If you are not one of the latter then the chances are that you have not yet experienced the sense of adventure which makes the pursuit of wine's pleasures so appealing and rewarding. And encourages growers and winemakers to trial new grape varieties and to make new wines.
It was this growing sense of adventure that encouraged the Spence brothers to pioneer sauvignon blanc as a varietal in New Zealand, Dr Alan Limmer to plant syrah on the Gimblett Gravels and for us to embrace both, and the other new varieties, including pinot gris, that have followed.
The good news is that more new varieties are on the way, and it comes as no surprise that some of the earliest examples are from Gisborne, home of Riversun Nurseries, which propagates the biggest selection of grape varieties in the country.
Gisborne is also the home to some of our most adventurous grape growers, Delwyn and Doug Bell, who supply grapes to innovative Coopers Creek, and Eileen Voysey, wife of former Montana/Pernod Ricard winemaker Steve Voysey, who together produce wines under the Spade Oak and Heart of Gold labels.
The Bells' latest contribution to the Coopers' Creek range is Albarino, an aromatic white from Spain, where it grows in the wet northwestern region of Galicia - a perfect fit for the weather experienced over the spring and summer of 2011-12 in Gisborne.
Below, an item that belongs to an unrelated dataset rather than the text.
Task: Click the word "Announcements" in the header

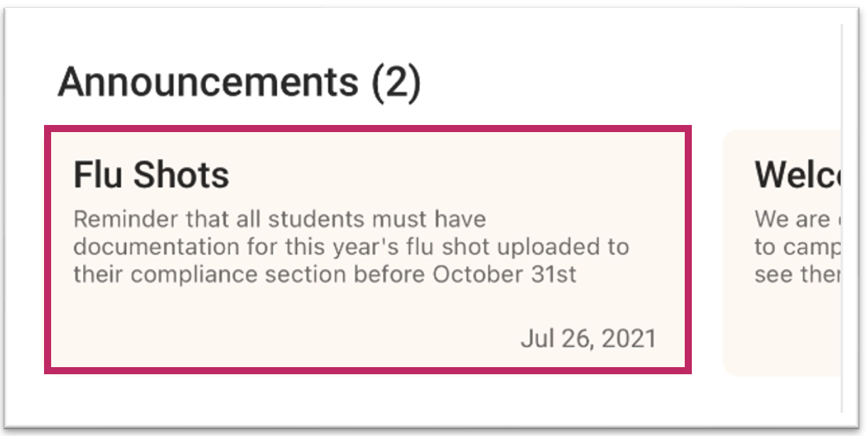Action: [x=207, y=82]
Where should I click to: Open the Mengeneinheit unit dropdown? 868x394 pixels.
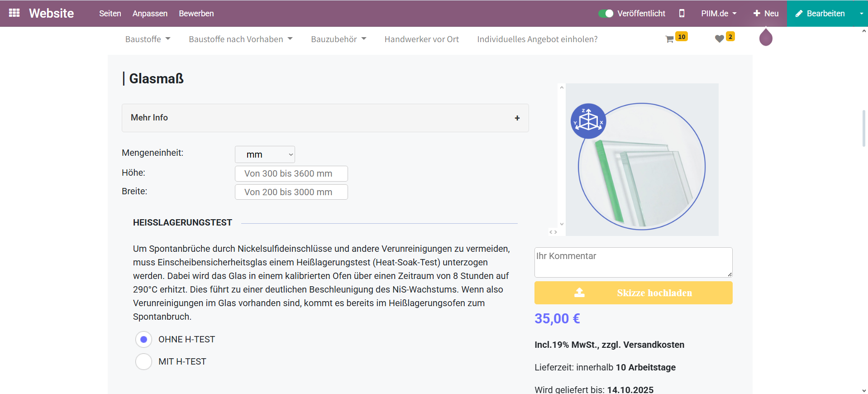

It has been likened, because of a distinctive peachy character, to viognier, or white traminer, the white form of gewurztraminer. Whichever, it has been hailed by American super-critic Robert Parker as Spain's great gift to the wine world.
Coopers' Creek, thanks again to the Bells, were also first off the block in New Zealand with arneis and with gruner veltliner, the aromatic Austrian white which is now being more widely planted.
The Voyseys' main aim is to find grape varieties which will do well in Gisborne. Also to produce from them either varietals or blends that will appeal.
Hence the unusual blend of syrah and tempranillo made under the Heart of Gold label by Steve, now chief winemaker for Indevin Gisborne, New Zealand's biggest contract producer; the Heart of Gold St Laurent, a distant relative of pinot noir first produced in New Zealand by Judge Rock in Central Otago; and the marsanne, tannat, petit maseng and other varieties that are still in the works.
The Voyseys' premium Spade Oak label also has a point of difference. Some of the wines are sealed with a new German glass stopper, but like Heart of Gold they are made only in very small quantities, and are best sourced direct.
Meantime, for the adventurous:
Heart of Gold 2009 Syrah Tempranillo, $28.95
An unusual and interesting, roughly 60-40 blend with spicy plums, berries, chocolate, cedar and pepper all marrying in what is an elegant mix. Worth more than just a passing acquaintance.
Heart of Gold 2009 Saint Laurent, $28.95
Aromas: Not unlike pinot noir. An appealing whiff of the country and of berries on the nose with sweet and spicy, juicy cherries and berries on the palate. Silky smooth and dangerously easy to drink.
Coopers Creek The Bellringer 2012 Gisborne Albarino, $20
At this money this lovely pure and punchy, peachy white with a generous twist of citrus is a must-try newcomer. No paella should be without it.